Segment Start: Data to examine

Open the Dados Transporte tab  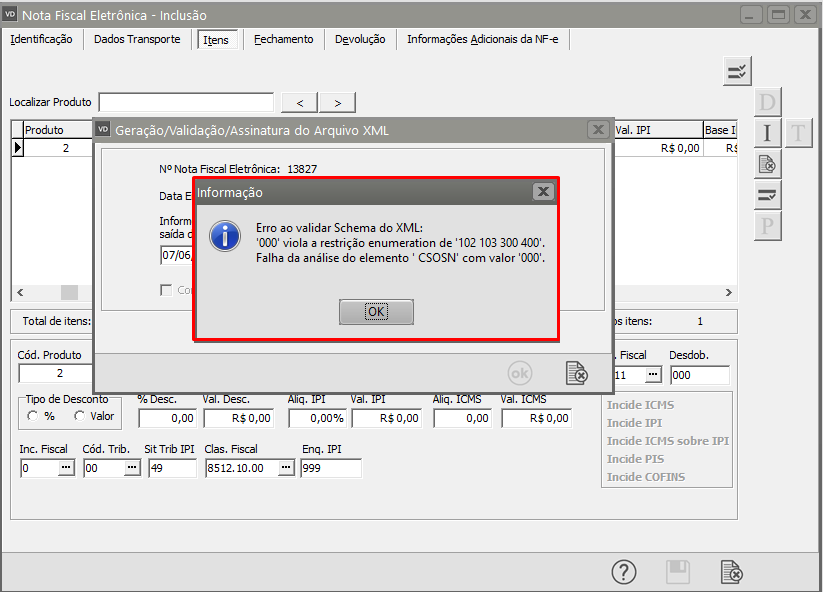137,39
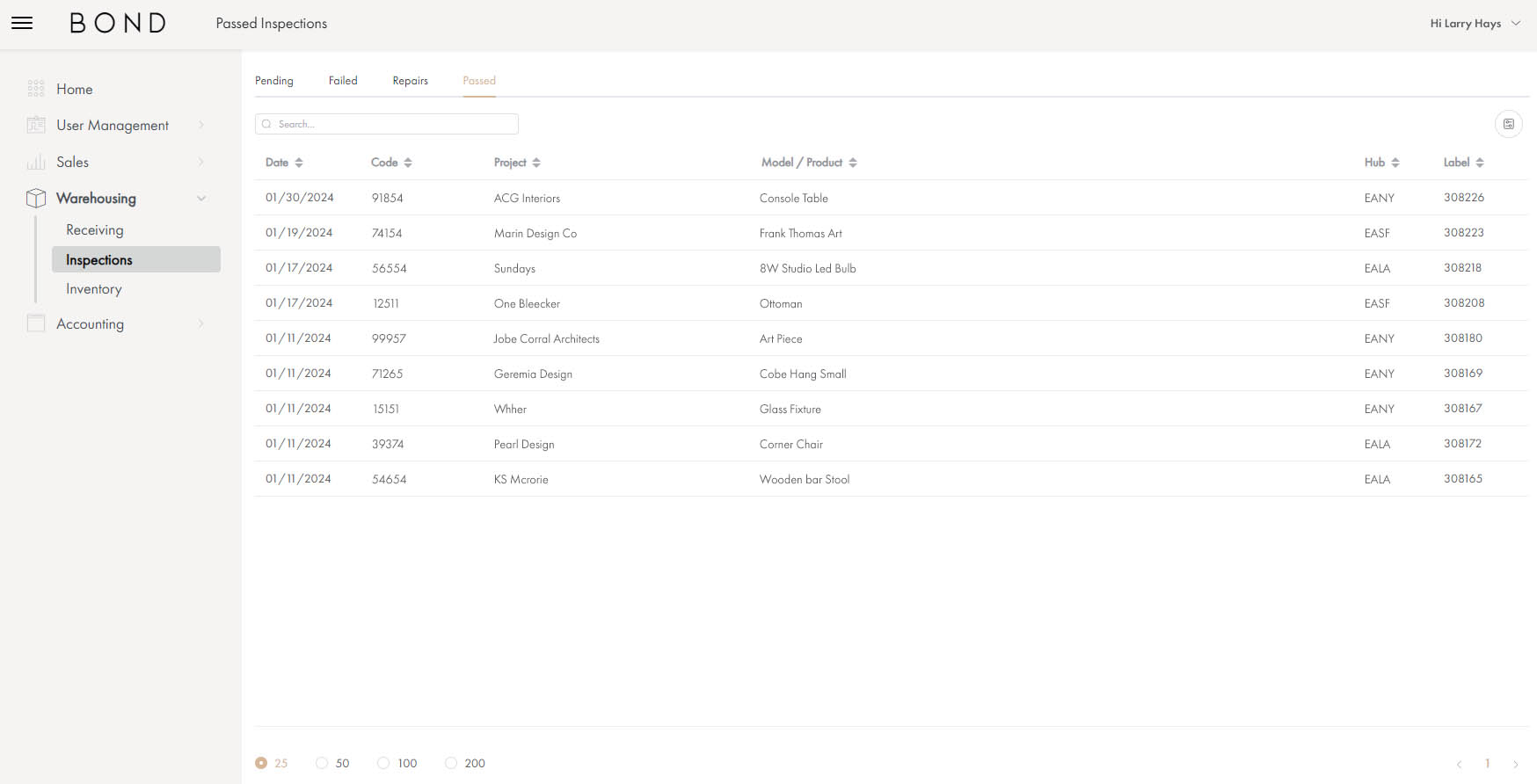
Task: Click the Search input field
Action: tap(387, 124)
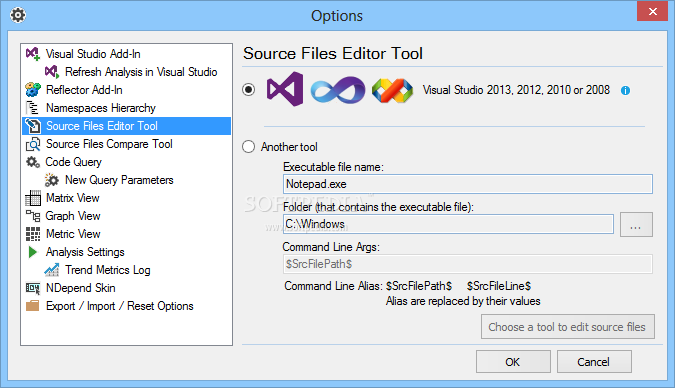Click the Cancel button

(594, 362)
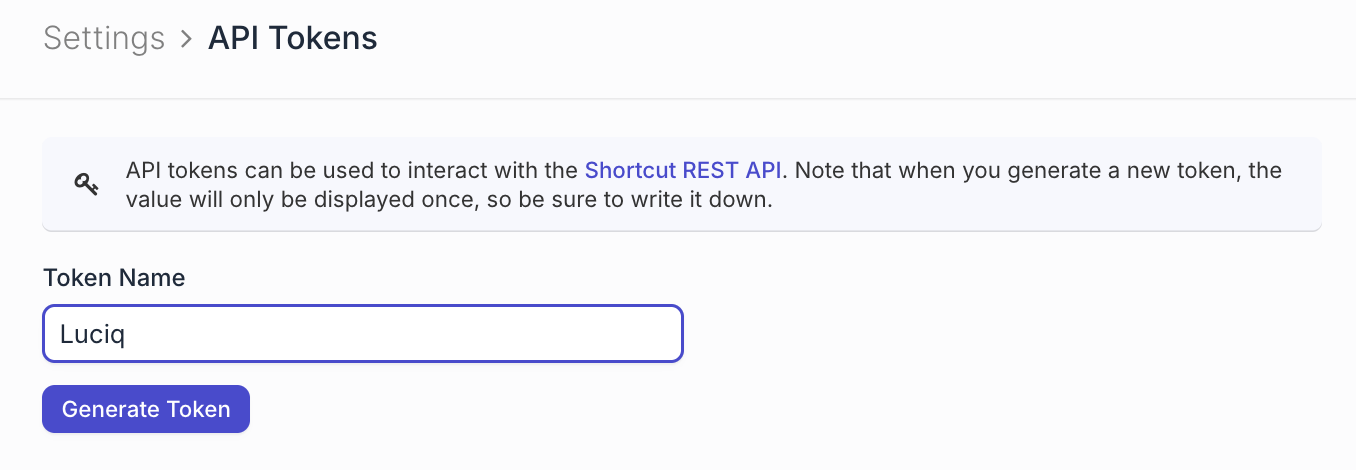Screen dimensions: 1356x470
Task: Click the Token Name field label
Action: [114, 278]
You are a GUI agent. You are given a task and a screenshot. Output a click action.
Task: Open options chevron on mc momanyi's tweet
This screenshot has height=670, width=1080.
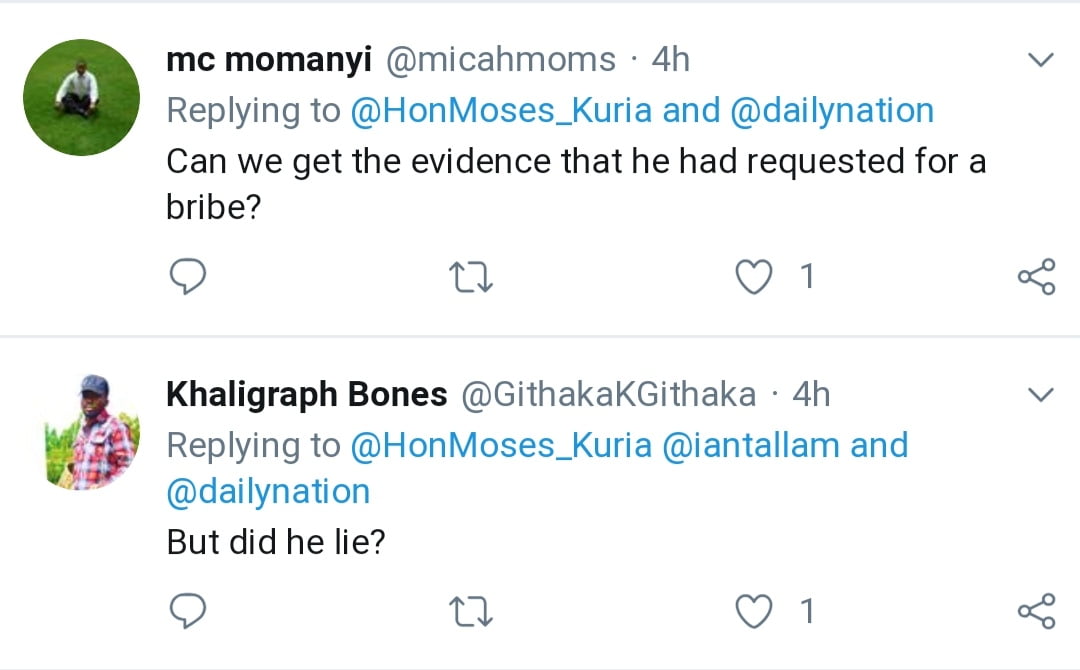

Segment End: Data to examine

Your objective |
Each line holding "screenshot" should be copied from the material above.

Solution |
You are a GUI agent. You are given a task and a screenshot. Output a click action.
This screenshot has height=670, width=1080.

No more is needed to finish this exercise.